I really don’t know what you’re talking about. Why would I send you a Valentine’s card?

From Rosie

To Rosie

Ha ha! How did you no it was a Valentine’s Card! The only way you could no is if you sent it. You love me, you want to marry me.

From Alex

To Alex

Leave me alone I’m listening to Mrs. O’Sullivan. If she catches us passing notes again we’re dead meat.

From Rosie

To Rosie

What happened to you? You’ve turned into such a swot.

Alex

Yes Alex and that’s why I’ll go places in life, like going to college and being a big successful business person with loads of money … unlike you.

From Rosie

Chapter 2

Dear Mr. Byrne,

Alex will be unable to attend school tomorrow, the 8th of April, as he has a dental appointment.

Sandra Stewart

Dear Ms. Quinn,

Rosie will be unable to attend school tomorrow, the 8th of April, as she has a doctor’s appointment.

Alice Dunne

Rosie,

I’ll meet you round the corner at 8.30 a.m. Remember to bring a change of clothes. We’re not wandering around town in our uniforms. This is going to be the best birthday you ever had, Rosie Dunne, trust me! I can’t believe we’re actually getting away with this!

Alex

PS. Sweet 16 my arse!

St James’s Hospital

10 April

Dear Mr. and Mrs. Dunne,

Enclosed is the medical bill for Rosie Dunne’s stomach pumping on 8 April.

Yours sincerely,

Dr. Montgomery

Rosie,

Your mum is guarding the door like a vicious dog so I don’t think I’ll get to see you for the next ten years or so. The kind big sis you love so much (not!) has agreed to pass this on to you. You owe her big time …

Sorry about the other day. Maybe you were right. Maybe the tequila wasn’t such a good idea. The poor barman will probably be closed down for serving us. Told you that fake ID my mate got would work, even though yours did say you were born on the 31st of February!

Just wondering if you remember anything that happened the other day … write to me. You can trust Stephanie to pass it on. She’s mad at your mum for not letting her drop out of college. Phil and Margaret have just announced that they’re having another baby so it looks like I’ll be an uncle for the second time round. At least that’s taking the attention off me, which makes for a change. Phil just keeps laughing at what you and me did because we remind him of himself ten years ago.

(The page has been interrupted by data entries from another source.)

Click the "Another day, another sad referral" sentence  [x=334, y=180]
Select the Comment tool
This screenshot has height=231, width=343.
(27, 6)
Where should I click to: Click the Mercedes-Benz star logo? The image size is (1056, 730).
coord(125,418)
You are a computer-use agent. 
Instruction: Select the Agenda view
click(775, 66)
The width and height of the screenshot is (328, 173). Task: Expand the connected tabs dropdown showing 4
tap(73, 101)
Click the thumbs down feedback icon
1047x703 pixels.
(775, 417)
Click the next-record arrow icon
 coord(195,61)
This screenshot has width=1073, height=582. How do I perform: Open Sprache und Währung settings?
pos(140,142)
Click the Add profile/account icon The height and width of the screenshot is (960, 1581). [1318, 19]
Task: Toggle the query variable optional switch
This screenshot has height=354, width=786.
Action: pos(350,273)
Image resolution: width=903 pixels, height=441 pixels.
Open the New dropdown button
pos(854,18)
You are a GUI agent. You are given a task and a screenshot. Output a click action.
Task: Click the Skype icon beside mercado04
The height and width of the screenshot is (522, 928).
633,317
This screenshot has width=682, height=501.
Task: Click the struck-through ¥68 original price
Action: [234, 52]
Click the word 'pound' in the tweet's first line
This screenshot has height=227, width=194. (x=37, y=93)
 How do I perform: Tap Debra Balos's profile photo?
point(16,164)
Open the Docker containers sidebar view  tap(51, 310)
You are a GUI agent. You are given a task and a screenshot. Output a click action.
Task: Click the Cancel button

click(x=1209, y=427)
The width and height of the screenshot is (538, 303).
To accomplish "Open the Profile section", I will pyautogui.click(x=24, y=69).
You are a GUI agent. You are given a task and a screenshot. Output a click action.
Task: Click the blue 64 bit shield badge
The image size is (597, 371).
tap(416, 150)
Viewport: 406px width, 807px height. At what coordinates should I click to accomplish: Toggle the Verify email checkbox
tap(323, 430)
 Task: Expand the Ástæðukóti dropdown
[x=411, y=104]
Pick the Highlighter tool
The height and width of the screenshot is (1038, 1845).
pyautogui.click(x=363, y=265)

Get well soon, you alco! Do you no I didn’t think it was possible for a human being to go so green in the face. I think you have finally found your talent, Rosie, ha ha ha ha.

Alex/Mr. Cocky,

I FEEL AWFUL. My head is pounding, I have never had such a headache, I have never felt so ill before in my life. Mum and Dad are going ape shit. Honestly, you never get any sympathy in this house. I’m gonna be grounded for about thirty years and I’m being ‘prevented’ from seeing you because you’re ‘such a bad influence’. Yeah right, whatever.

Anyway, it doesn’t really matter what they do because I’m gonna see you at school tomorrow, unless they ‘prevent’ me from going there too, which is absolutely fine by me. Can’t believe we have double maths on a Monday morning. I would rather get my stomach pumped again. Five times over. See you on Monday then.

Oh by the way, in answer to your question, apart from my face smashing against that filthy pub floor, flashing lights, loud sirens, speeding cars and puking, I can’t remember anything else. But I bet that just about covers it. Anything else I should know about?